The earth is getting thicker and has become blurry, just like my worries of yesterday, quietly receding in the light of time.

"Snowflakes Gone with the Wind" has been played repeatedly, listening to the familiar singing, struggling to feel. Around the little remaining space, occupying the sad and silent heart. Not willing to think, not willing to see, not willing to feel, not willing to go... I can't resist the pain of translucency. There are so many thoughts lingering there.
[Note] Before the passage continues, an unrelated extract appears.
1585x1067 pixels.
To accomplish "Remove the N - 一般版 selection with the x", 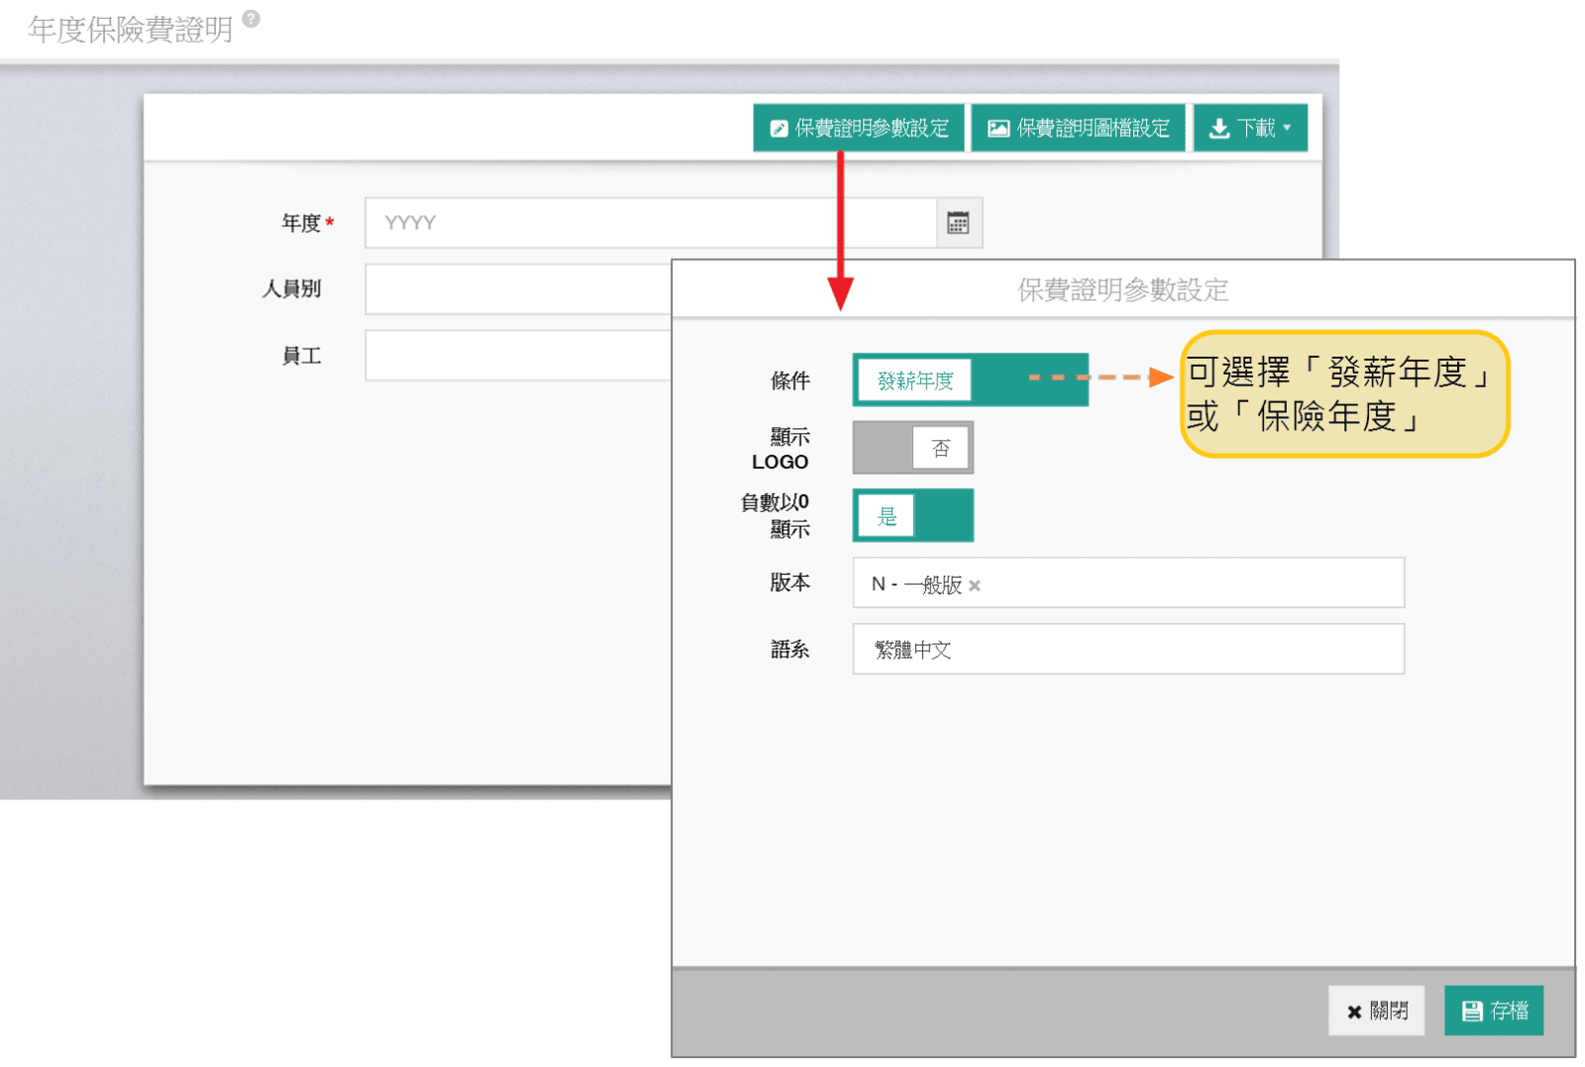I will [x=975, y=586].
The night is dark and there are few passers-by, but I am swaying in the wind

How long will it take to walk before I can find support

We have already done this I have been through a lot

How much can you understand such a heart

Snowflakes are floating in the wind, and my heart is burning in the wind

You are like this Only then can I rely on each other

How much have we endured this kind of heart

In the twilight, there is nowhere to find the direction

Snowflakes are floating, pretending to be at ease

The words come to my lips but I hesitate to speak

Stop talking, okay, just go, don’t care how bad I feel

I will never forget it in times like this Say something

I wish you happiness and well-being

Snowflakes are falling and pretend to be free and carefree

The words come to your mouth but you hesitate to speak

Stop talking, okay? Just go. Don’t worry about how bad I feel.

Remember to laugh together next year

The snowflakes are floating in the wind

This is a song Sad songs are born in winter and flow with time. Thoughts continue to block the playback of memories, and blind pursuit remains empty. Is it joy or sorrow? It is no longer possible to sense.

Postscript:

Waiting for the next snowy season, waiting for a man to watch the snowflakes falling with me!

In the rest of my time, accompany me to grow old quietly.